ERROR TO THE DISTRICT COURT OF THE UNITED STATES FOR THE NORTHERN DISTRICT OF CALIFORNIA.

Author: Harlan

[ 168 U.S. Page 383]

 MR. JUSTICE HARLAN delivered the opinion of the court.

By an indictment returned in the District Court of the United States for the Northern District of California, it was charged that the plaintiff, an officer of the Department of the Treasury, duly appointed and acting under the authority of the laws of the United States, and designated as Chinese inspector at the port of San Francisco, and by virtue of his office being authorized, directed and required to aid and assist the collector of systems of that port in the enforcement of the various laws and regulations relating to the coming of Chinese persons and persons of Chinese descent from foreign ports to the United States, "did then and there, as such officer, wilfully, knowingly, corruptly and feloniously, for the sake of gain and contrary to the duty of his said office and by color thereof, ask, demand, receive, extort and take of one Wong Sam, a Chinese person, a certain sum of money, to wit, one hundred dollars, which said sum of money was not due to him, the said Richard S. Williams," and which he was not, "by virtue of his said office, entitled to ask, demand, receive or take" -- that is to say, that "on the thirty-first day of August, in the year of our Lord one thousand eight hundred and ninety-five, there arrived at the port of San Francisco aforesaid from a foreign port or place, to wit, the port of Hong Kong, in the Empire of China, a male person of Chinese descent, to wit, one Wong Lin Choy, who claimed to the collector of customs that he was entitled to land, be and remain within the United States, on the ground that he was a native born of said United States; that thereafter such proceedings were had and taken before said collector of customs in accordance with law that the said Wong Lin Choy was by said collector of customs adjudged to be entitled to and permitted to land at said port as a native born of said United States of Chinese descent, and to be and remain in the said United States; that thereafter . . . on the eighteenth day of September, 1895, . . . the said Richard S. Williams corruptly and extorsively, for the sake of gain and contrary to the duty of his said office and under color thereof,

[ 168 U.S. Page 384]

     did extort, receive and take of said Wong Sam, who was then and there interested in the application or claim of said Wong Lin Choy as aforesaid, a sum of money, to wit, the sum of one hundred dollars as aforesaid, the said Richard S. Williams, under color of his said office, having previously, to wit, on the thirty-first day of August, 1895, at said city and county, State and district aforesaid, feloniously and corruptly obtained and exacted a promise from said Wong Sam for the payment thereof by him, to him the said Richard Williams, by then and there falsely and corruptly representing to the said Wong Sam that without the payment thereof to him, the said Richard S. Williams, the said Wong Lin Choy would not be permitted to land at said port, be or remain within the United States, but would be returned to said foreign port from whence he came, against the peace and dignity of the United States of America," etc.

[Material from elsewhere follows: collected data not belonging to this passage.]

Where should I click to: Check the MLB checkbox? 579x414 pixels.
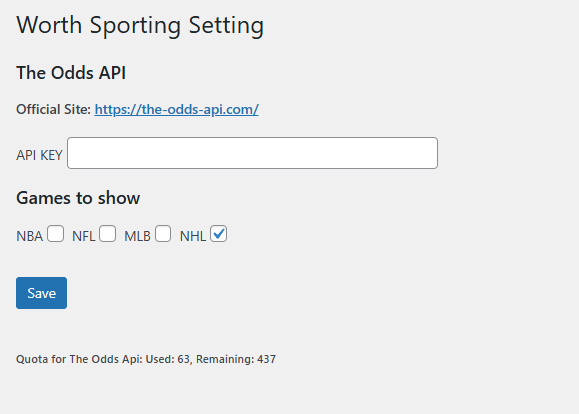click(163, 234)
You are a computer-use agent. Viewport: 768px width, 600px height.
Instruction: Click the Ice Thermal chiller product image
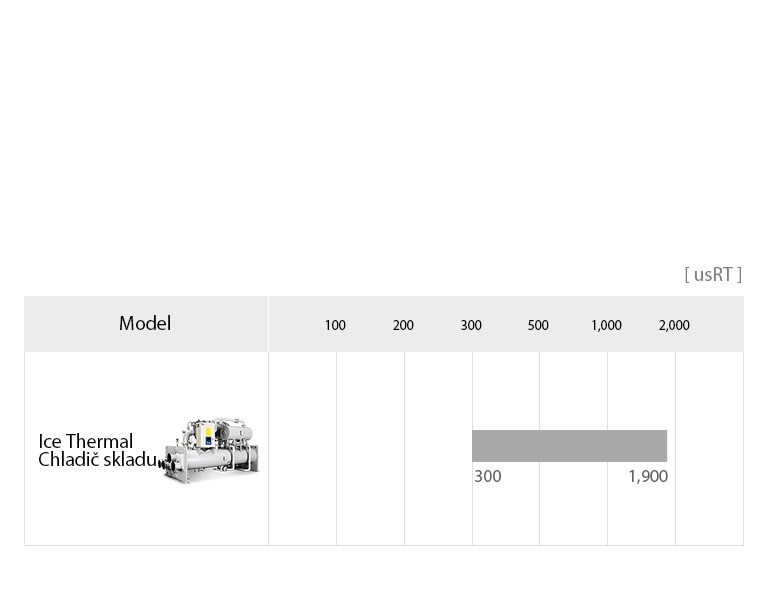(213, 451)
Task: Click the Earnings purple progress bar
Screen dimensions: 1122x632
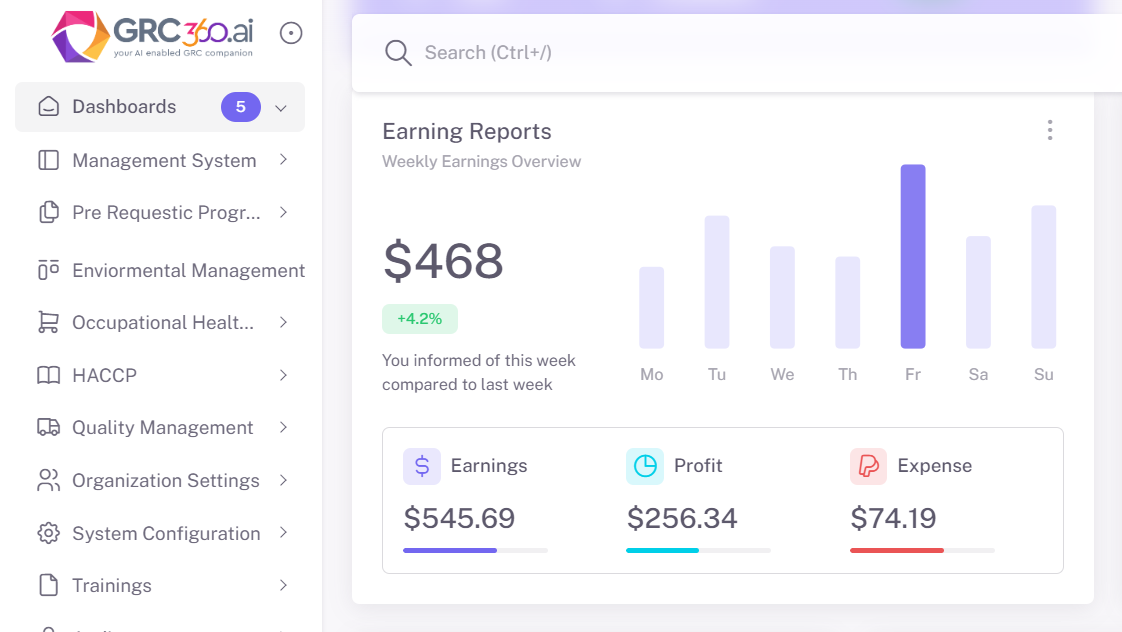Action: (450, 550)
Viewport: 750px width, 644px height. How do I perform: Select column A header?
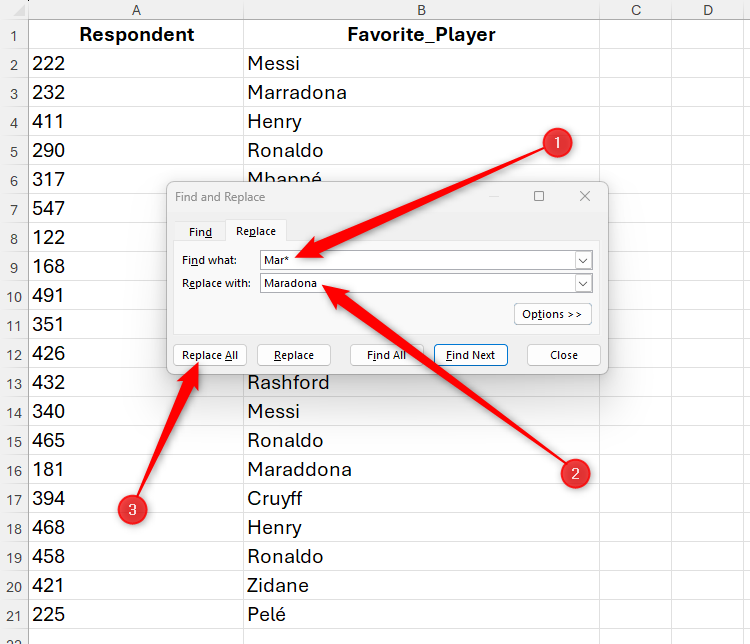[x=136, y=10]
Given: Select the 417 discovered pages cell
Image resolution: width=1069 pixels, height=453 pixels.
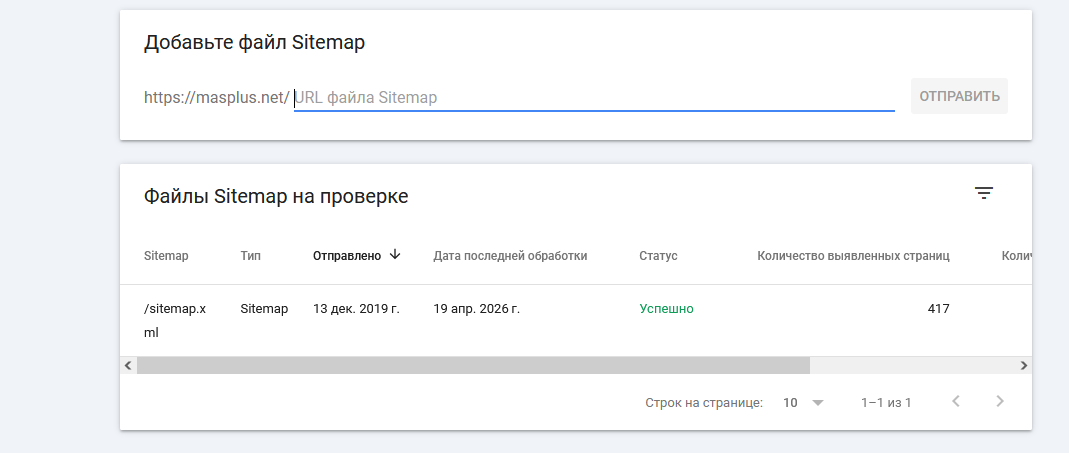Looking at the screenshot, I should [938, 309].
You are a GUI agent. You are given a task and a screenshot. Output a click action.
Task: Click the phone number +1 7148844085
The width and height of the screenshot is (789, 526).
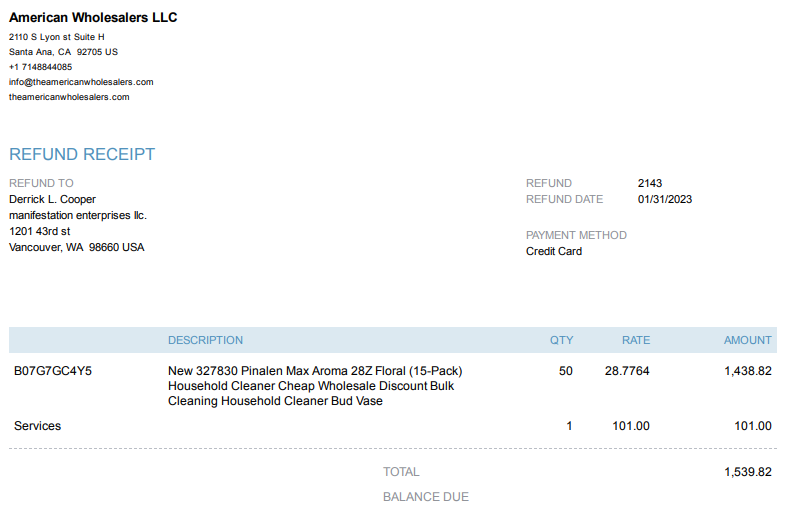(40, 67)
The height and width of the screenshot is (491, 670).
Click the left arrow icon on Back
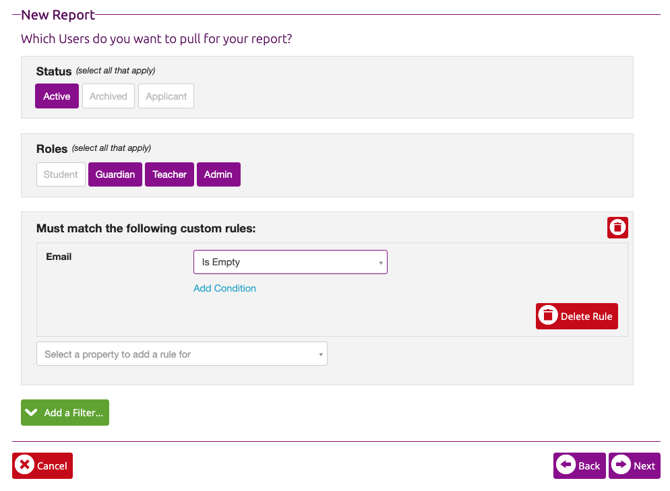point(566,465)
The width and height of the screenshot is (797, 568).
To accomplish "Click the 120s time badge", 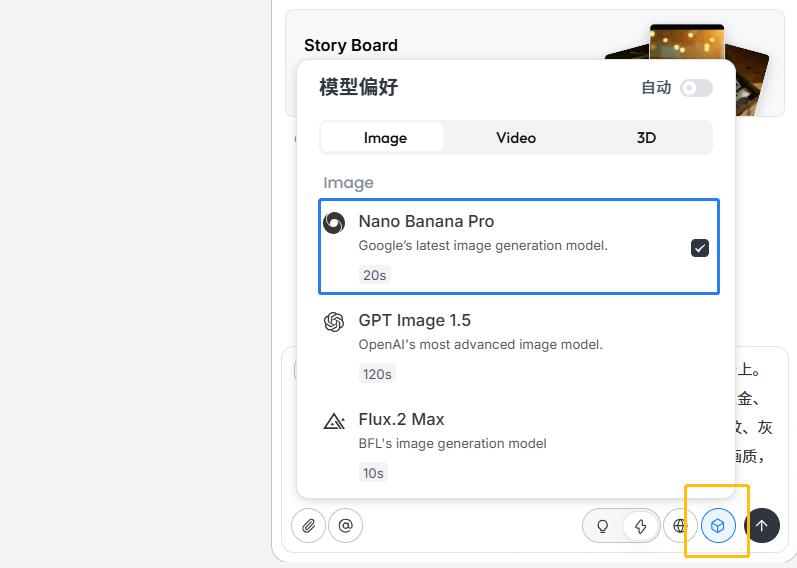I will tap(376, 374).
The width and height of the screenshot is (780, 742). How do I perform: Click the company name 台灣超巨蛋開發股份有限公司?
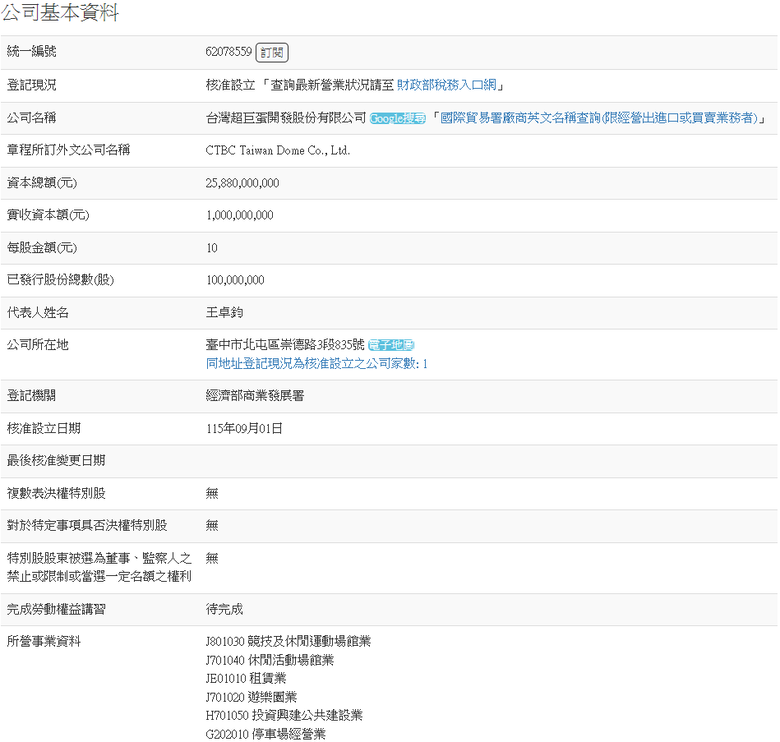tap(286, 118)
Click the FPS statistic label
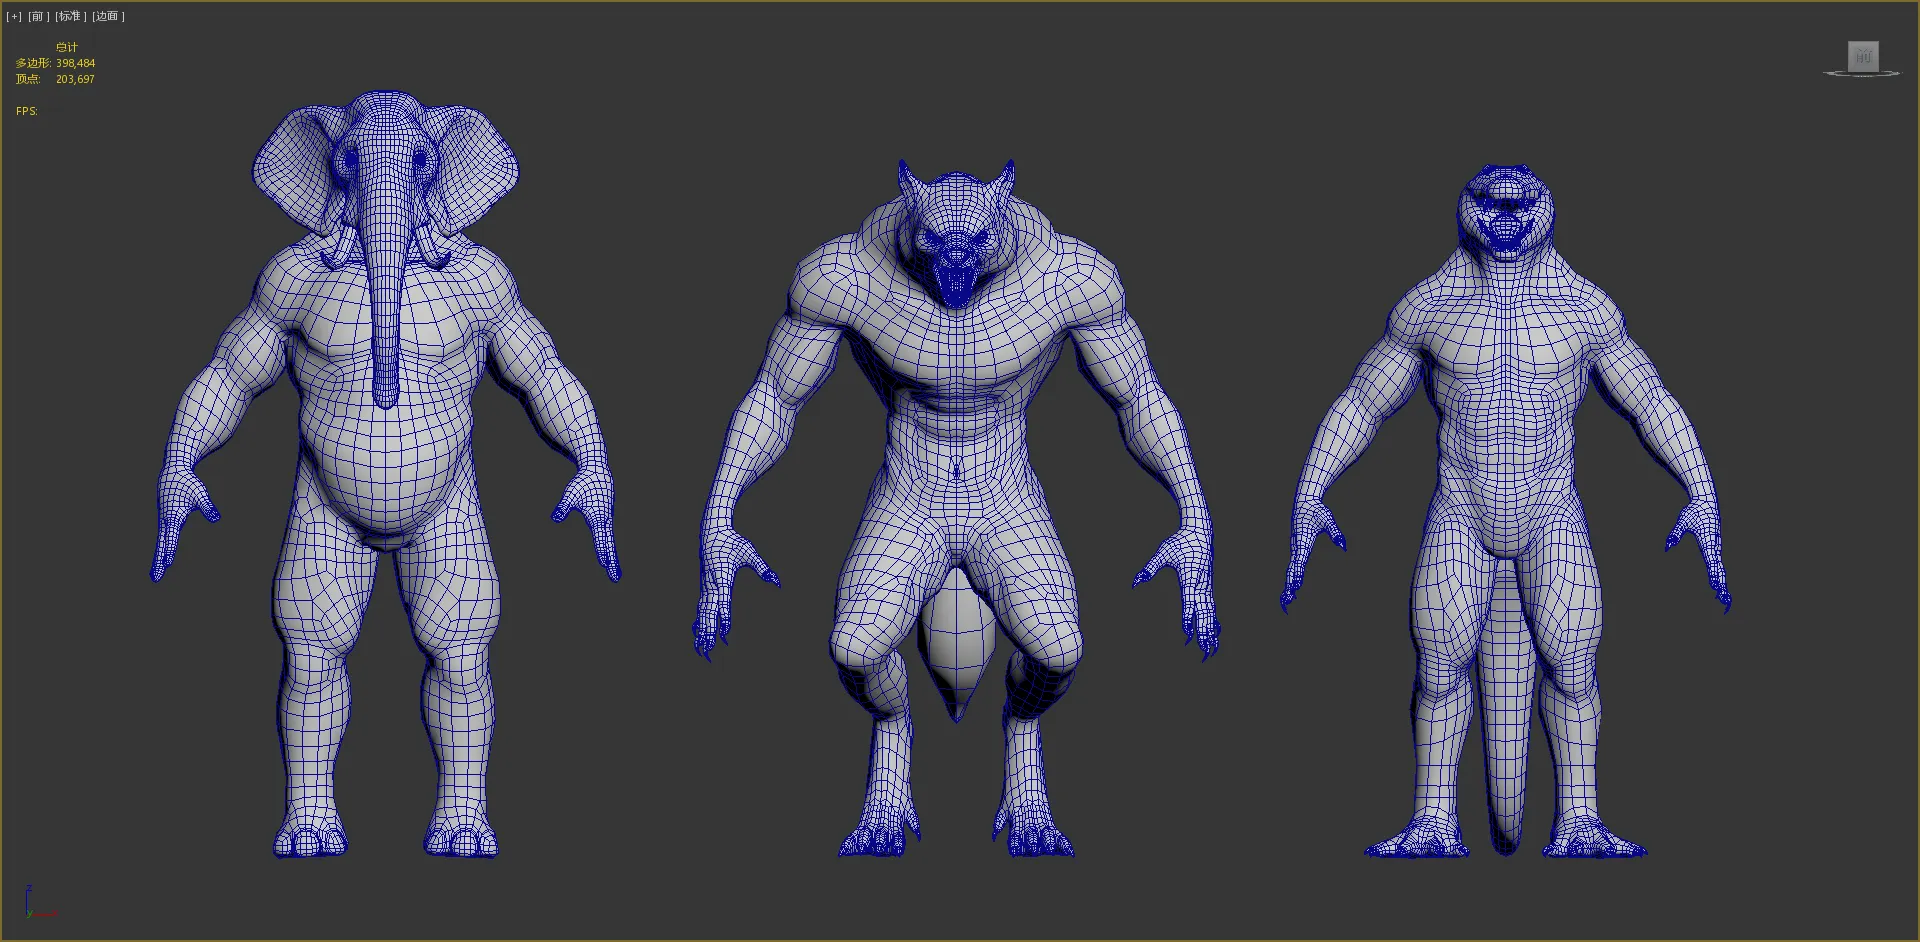Viewport: 1920px width, 942px height. [27, 111]
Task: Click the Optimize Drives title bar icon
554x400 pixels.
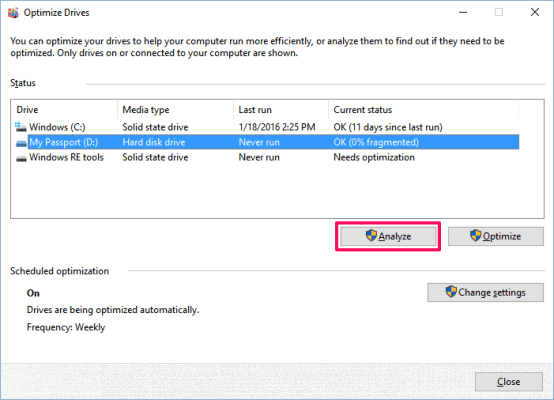Action: click(13, 13)
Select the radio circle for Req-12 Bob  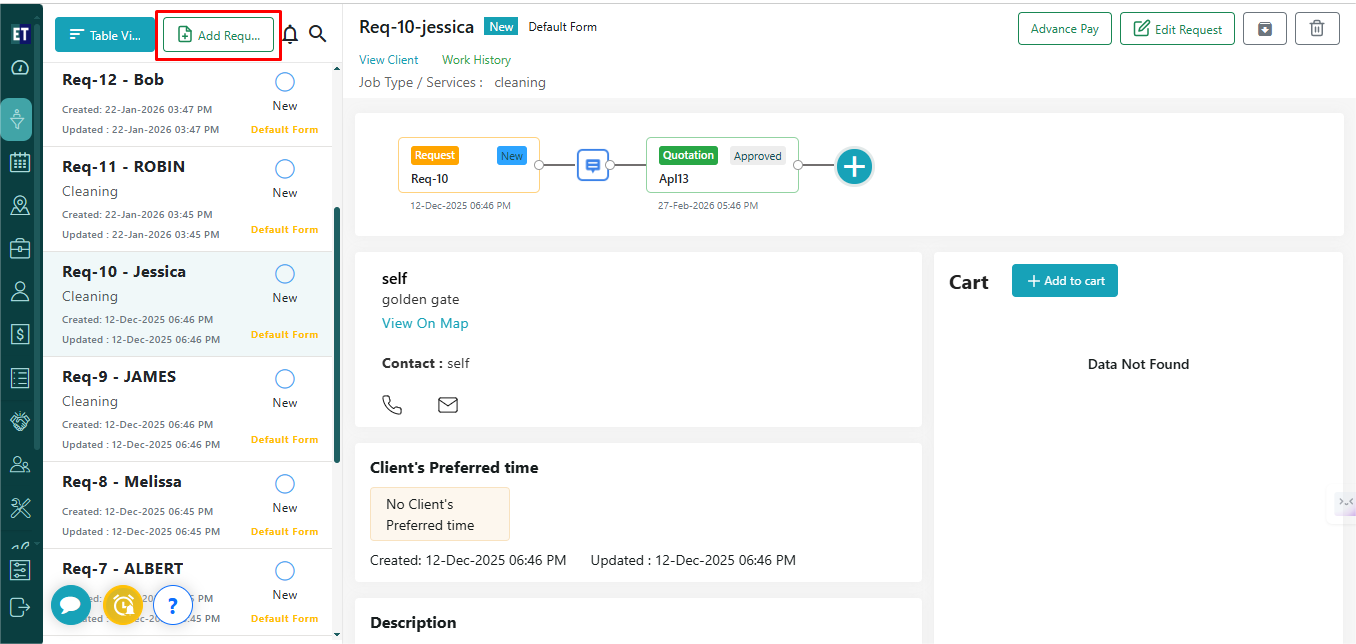pos(285,82)
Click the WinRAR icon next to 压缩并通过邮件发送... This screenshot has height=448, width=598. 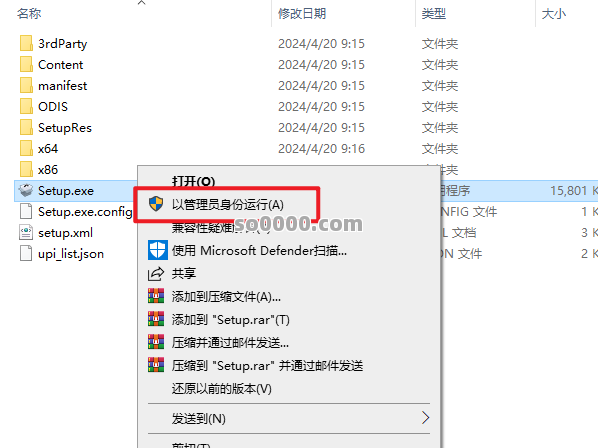click(156, 342)
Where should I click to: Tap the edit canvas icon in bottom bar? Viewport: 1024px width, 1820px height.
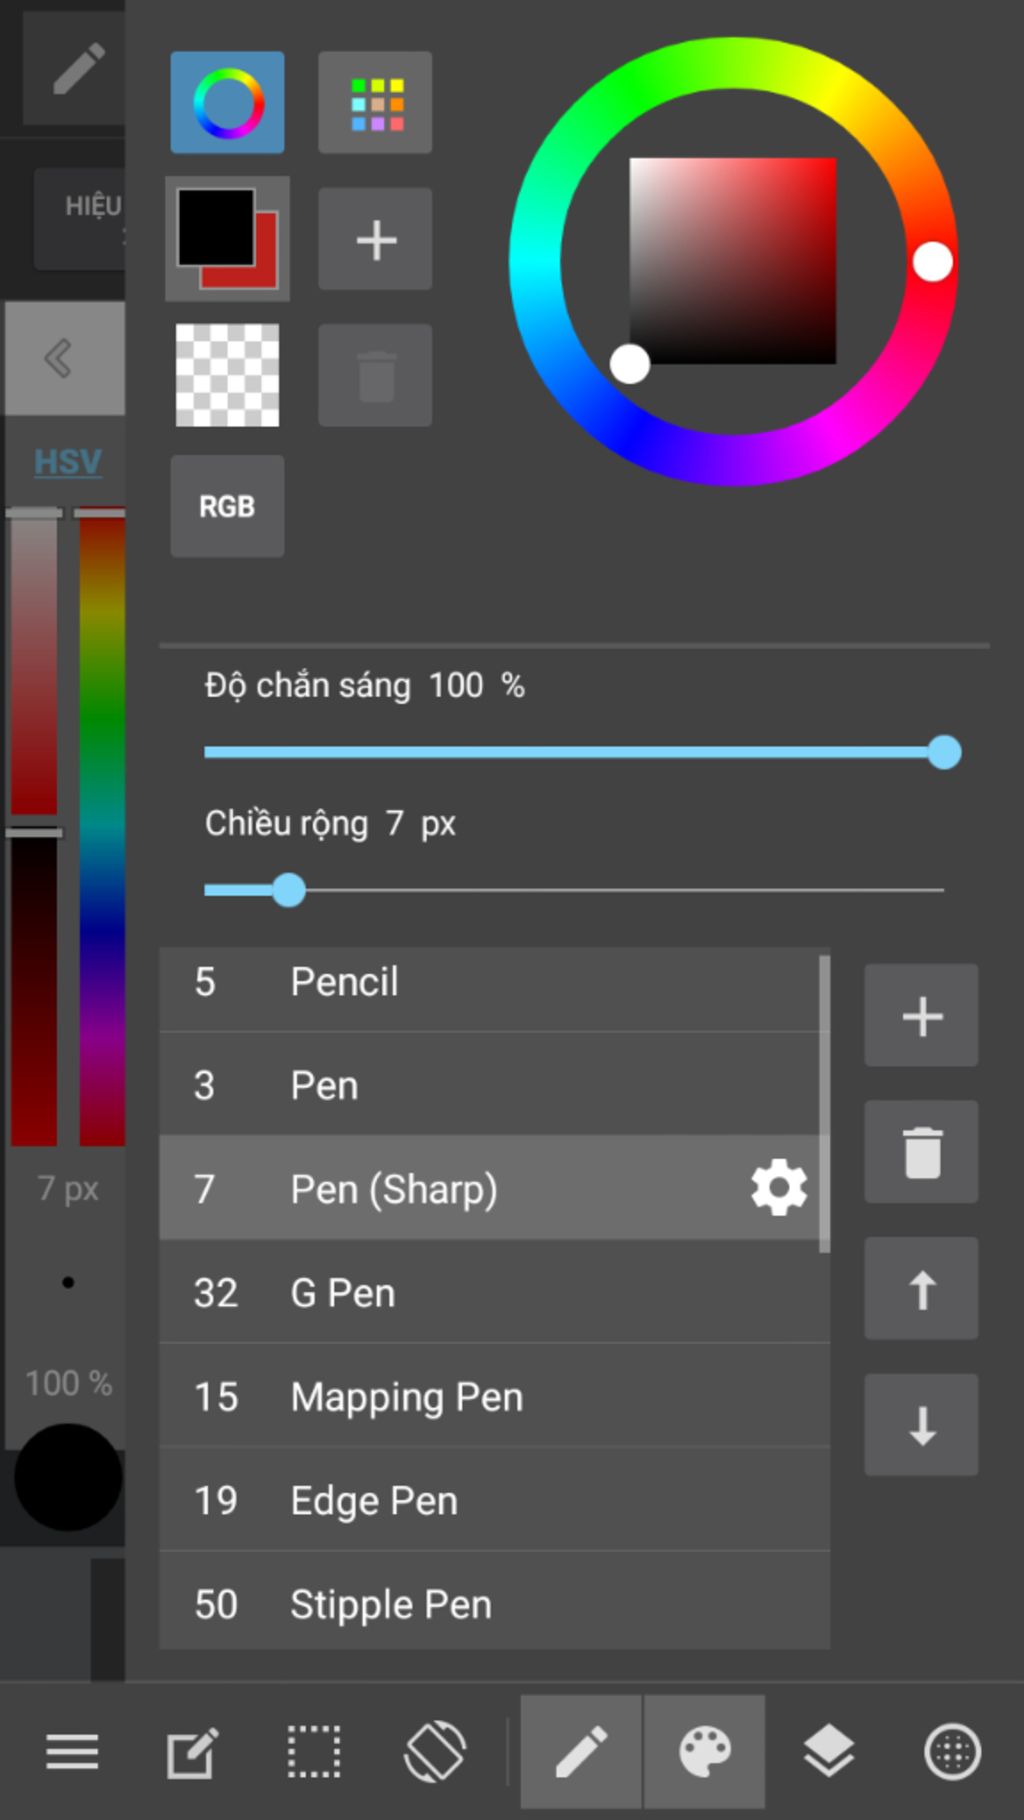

A second count -- describing the official character and duties of Williams as in the first court -- charged that he wilfully and corruptly, and under color of his office did "take and receive of one Wong Sam, who was then and there interested in the claim of one Wong Lin Choy to be permitted to land at the port of San Francisco aforesaid, a sum of money, to wit, one hundred dollars, as and for a fee, compensation and reward to him, the said Richard S. Williams, for the services of him, the said Richard S. Williams, under color of his said office, in the matter of the application of said Wong Lin Choy, who then and there claimed to the collector of customs of said port to be entitled to land at said port of San Francisco from a foreign port, to wit, the port of Hong Kong, in the Empire of China, and to be and remain in the United States under the claim that he was a native, born in the said United States, which said application was then and there pending and under investigation before said collector of customs as aforesaid, whereas in truth and in fact no fee, compensation or reward was then or at any other time due or owing from the said Wong Sam or any other person to the said Richard S. Williams for such service or any services of him, the said Richard S. Williams, in connection with said matter or at all, nor was he, the said

[ 168 U.S. Page 385]

     Richard S. Williams, entitled to the same by law, against the peace and dignity of the United States of America," etc.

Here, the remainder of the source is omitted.